Hello everybody, I am very upset with Koko. I had her at our dog park yesterday and she attacked another dog. She ignored all my commands and was completely focused on this dog. It was a Basenji type dog and I have never seen any behavior whatsoever from Koko like this before. It was quite freightining to say the least. Koko will be 8 months old on NOV 12th and I have frequented our dog park 2-3 times a week since she was 5 months old. Koko and I have become a regular at the park and she has always been a welcome dog due to her good manors. Yesterday we were at our park and Koko was playing with a Black lab and a Great Dane and an Alaskan Malamute. Everything was fine until a woman walked in with this Basenji type dog and Koko immediatly took off after her dog when they walked in. I mean Koko lowered herself like she was stalking something as this woman and her dog entered the park and as soon as her dog was in the gate about 10 feet Koko took off at a sprint -heeding my call to stop and just bulldozed her dog. It went flying about 6-7 feet in the air and then Koko pounced on her dog biting it repeatedly. All the while Im screaming at her stop yelling "leave it" while im sprinting up to get her off the poor dog. Keep in mind i was probably 70 yards away when Koko took off after dog so it took me a little bit to catch up. Once i pulled Koko off I leashed her immediatly and hooked her on the fence so i could talk to this poor woman and look her dog over. Luckily her dog did not have any major puntures but she had some scratches and some blood running down her dogs hid leg. I offered my name and phone number and recomended she go to my vet and have her dog looked at and I would cover any cost. The owner was very gracious to say the least - but I felt terrible. While i was leaving the park Koko would not break her focus away from that dog. All the way to my vehicle she kept looking back and whining staring at that dog. I have never seen her this way. I have always had control over and I train her regularly. She just completely lost focus on me and wanted that dog. I guess now i will not be able to go back to the park until i work with her some more and have her recall at 100%.


----------



## Rott-n-GSDs (Jul 7, 2010)

You did the responsible thing by offering to pay for vet bills. (As a side note, if the woman chooses to go to her own vet, I hope you will still pick up the bill there).
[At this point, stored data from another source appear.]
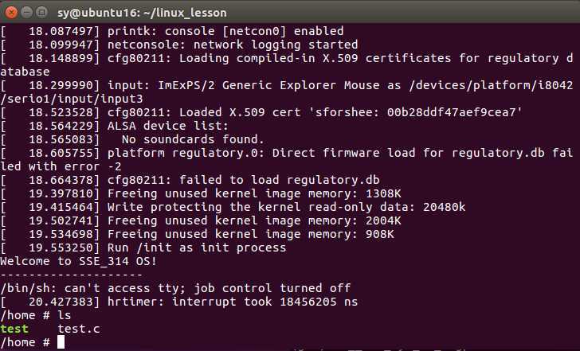Click the 'ls' command text

coord(65,315)
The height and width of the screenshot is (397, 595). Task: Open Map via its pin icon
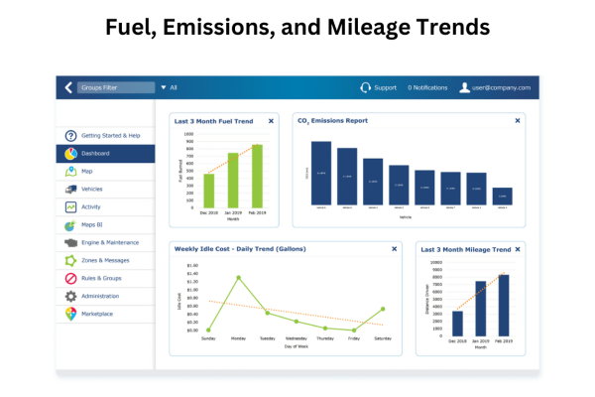[70, 172]
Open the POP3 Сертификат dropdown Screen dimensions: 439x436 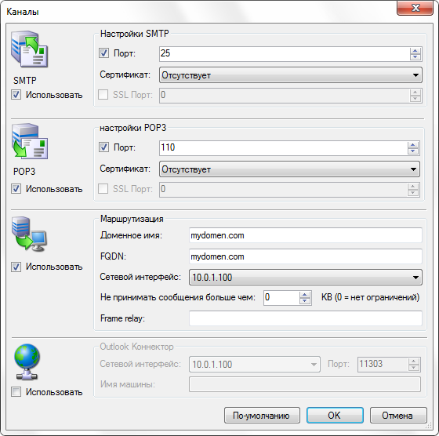click(289, 169)
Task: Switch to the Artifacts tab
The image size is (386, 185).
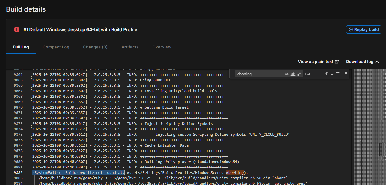Action: point(130,47)
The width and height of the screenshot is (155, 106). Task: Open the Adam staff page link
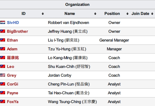click(12, 49)
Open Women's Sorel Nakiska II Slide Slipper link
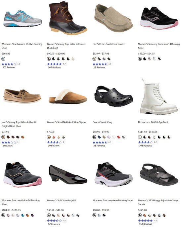This screenshot has width=182, height=227. coord(67,122)

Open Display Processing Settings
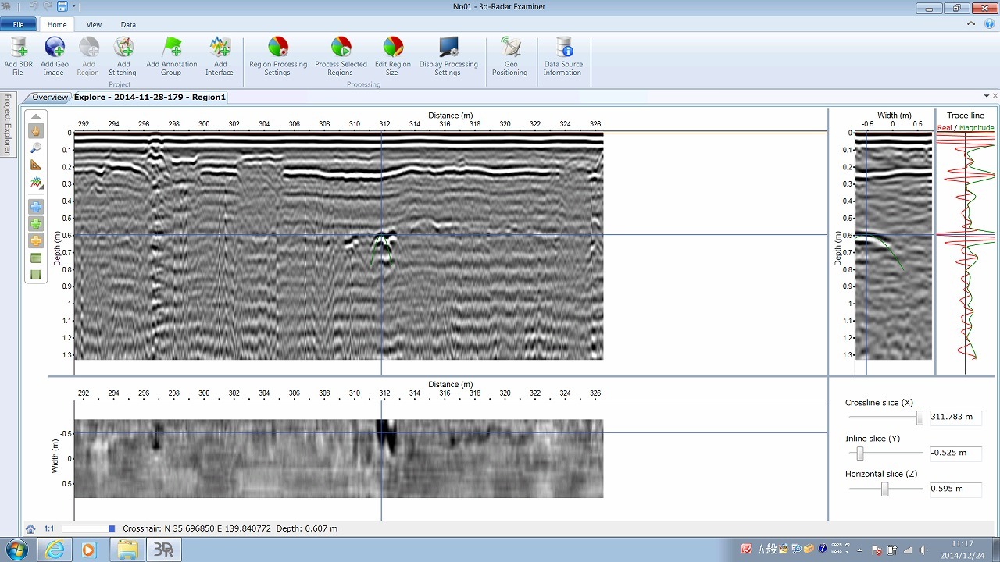(448, 48)
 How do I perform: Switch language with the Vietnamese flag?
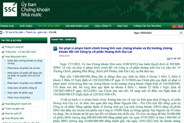174,27
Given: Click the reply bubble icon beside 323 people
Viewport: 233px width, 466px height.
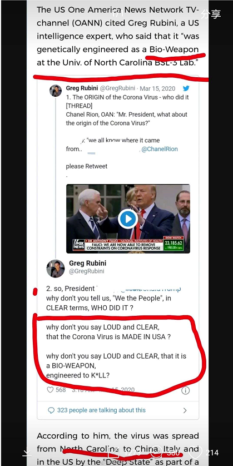Looking at the screenshot, I should [51, 410].
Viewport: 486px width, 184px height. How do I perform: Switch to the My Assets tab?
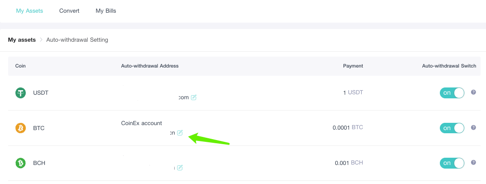(29, 11)
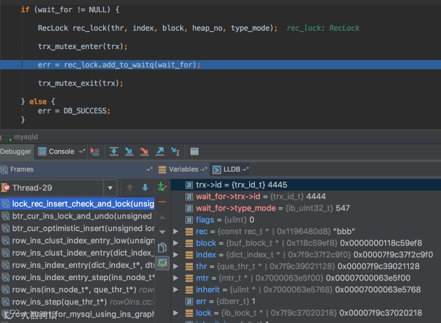Open the Thread-29 dropdown

tap(110, 188)
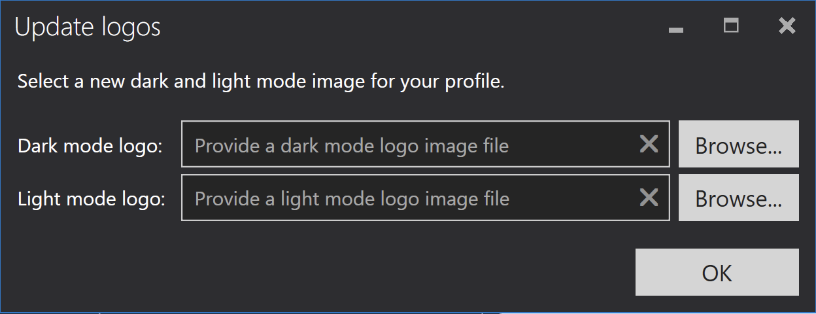Browse for a dark mode logo file
816x314 pixels.
(x=739, y=144)

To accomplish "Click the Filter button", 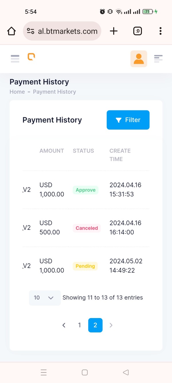I will click(x=128, y=120).
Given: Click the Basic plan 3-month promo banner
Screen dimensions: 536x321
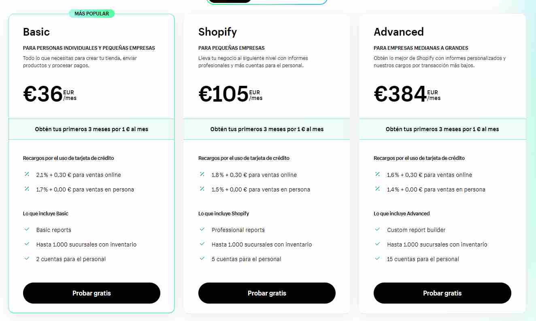Looking at the screenshot, I should (x=91, y=129).
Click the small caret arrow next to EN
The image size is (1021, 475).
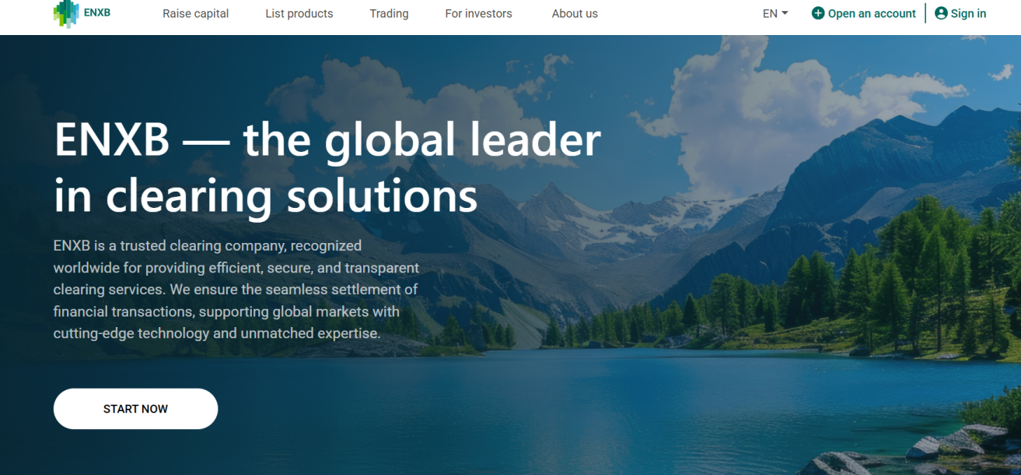pos(785,13)
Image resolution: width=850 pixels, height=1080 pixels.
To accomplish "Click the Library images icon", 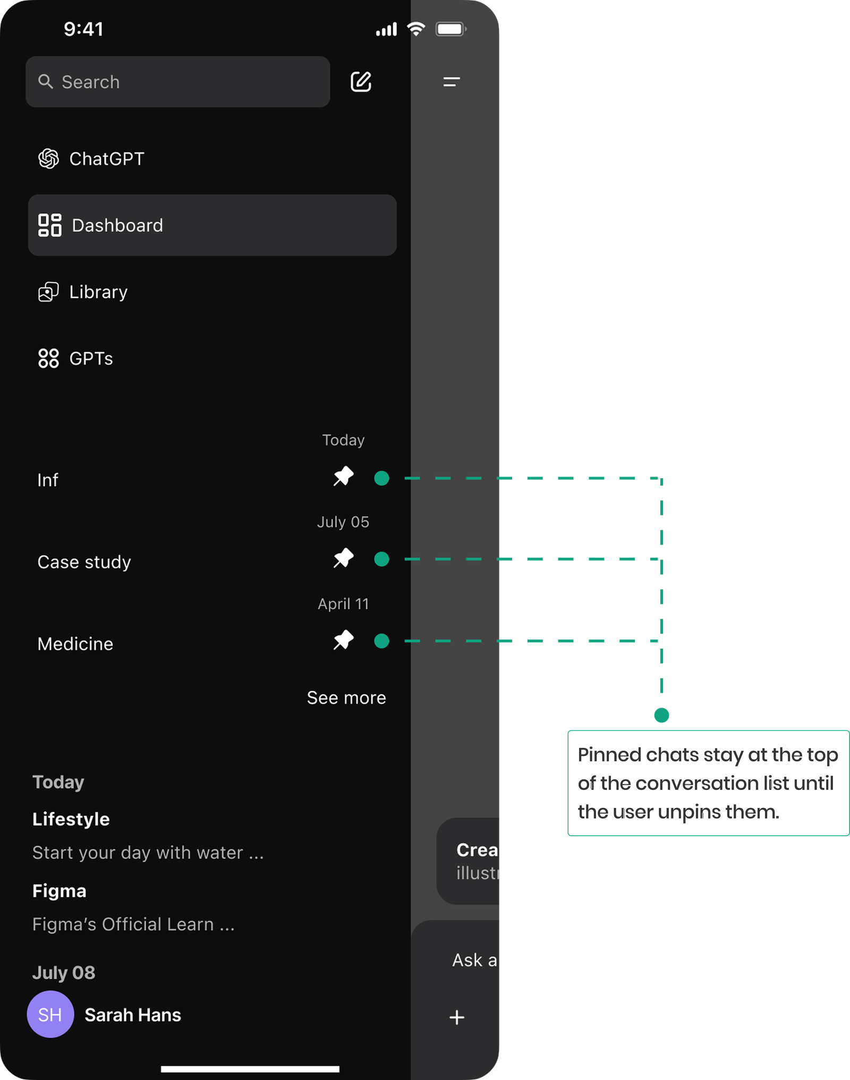I will (48, 292).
I would personally never go to a dog park again with her, even if you work on recall/obeying commands. Can you arrange private play dates with the dogs she does get along with?


----------



## Marnie (Oct 11, 2011)

Very frightening for you, the other dog and it's owner. There is another thread ongoing dealing with the same thing. 
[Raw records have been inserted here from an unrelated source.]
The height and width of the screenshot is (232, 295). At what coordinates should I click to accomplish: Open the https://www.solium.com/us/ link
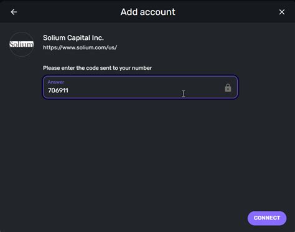tap(80, 47)
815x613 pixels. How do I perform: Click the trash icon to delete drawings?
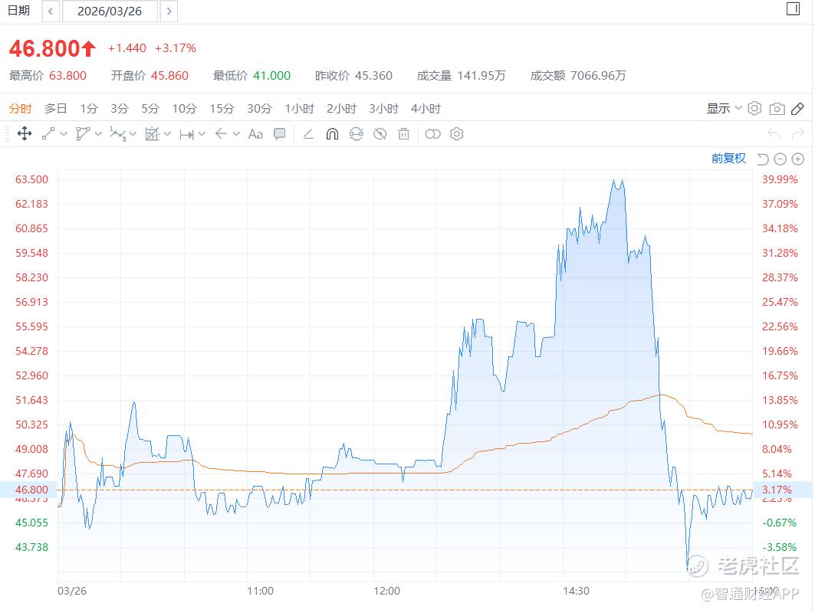tap(404, 134)
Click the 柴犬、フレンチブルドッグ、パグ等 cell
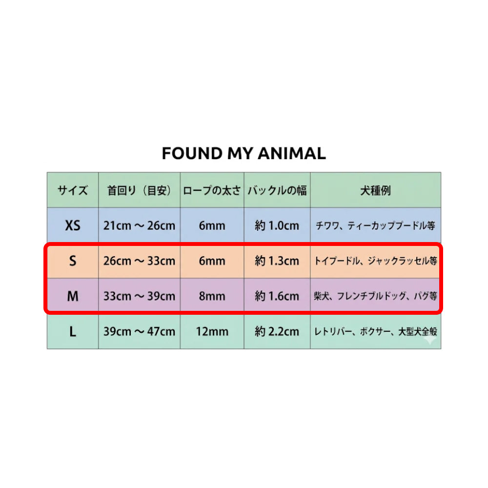 point(376,296)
It's hard to know why Koko developed such a dislike for this strange dog. The thing is, you won't ever now when she will do it again. Even if you see it coming a few seconds before the attack, it is difficult to get to your dog in time to avoid the fight. 
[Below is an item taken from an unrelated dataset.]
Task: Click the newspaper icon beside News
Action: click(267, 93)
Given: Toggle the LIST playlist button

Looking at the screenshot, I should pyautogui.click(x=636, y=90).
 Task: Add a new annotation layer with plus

My pup is showing the first hints of this behavior. He loves the dog park and I hate to stop taking him there, but it isn't worth risking harm to another person's dog if mine decides to attack in earnest. This isn't something that will go away. Yes, dogs can be trained out of this, but this kind of training isn't for everyone. You don't train a dog to break off an attack by throwing cookies at it or clicking a clicker. It takes some serious training and adjustment of attitude. Since I've had my pup for less than a month, we aren't ready for that yet.


----------



## Jax08 (Feb 13, 2009)

What is the attraction to dog parks? My dog doesn't want to play with other dogs. Given the chance, she just continued to bring a toy back to me to play and completely ignored the other dog.


----------



## KZoppa (Aug 14, 2010)

Thats one of the reasons the majority will say is WHY GSDs are NOT dog park dogs. Its not a controlled environment as you found out with your own dog ignoring you completely. As said previously, you did the right thing offering to pay the vet bills. I hope you use this as a learning experience and dont utilize the dog park again. too much can happen too fast and next to no control. Your dog behaved badly with ONE dog and sadly this can happen constantly. You said she was playing with some large dogs who i can roughly assume are about her size and bigger and then this smaller dog comes in. I HEAVILY suggest proper and safe socialization with dogs of all sizes in a controlled situation and step up the training with your dogs, especially the leave it and most definitely work her on leash in different distraction levels starting from lowest to highest. Unless she is 100% responsive to you on leave it in all distractions, she'll not listen when you need it the most. I'm sorry you had a negative experience.


----------



## msvette2u (Mar 20, 2006)

Actually this is the 3rd thread dealing with this.
I don't get it either.
It's not a good socialization experiment when they are getting beat up or beating up other people's dogs.


----------



## Lucy Dog (Aug 10, 2008)

Sounds like a prey type thing. Your dog saw the smaller dog as prey and he went for the kill. Same like a hunter would go after a kill in the wild. Doesn't make it right or acceptable behavior, but that seems like what it was to me based on your description.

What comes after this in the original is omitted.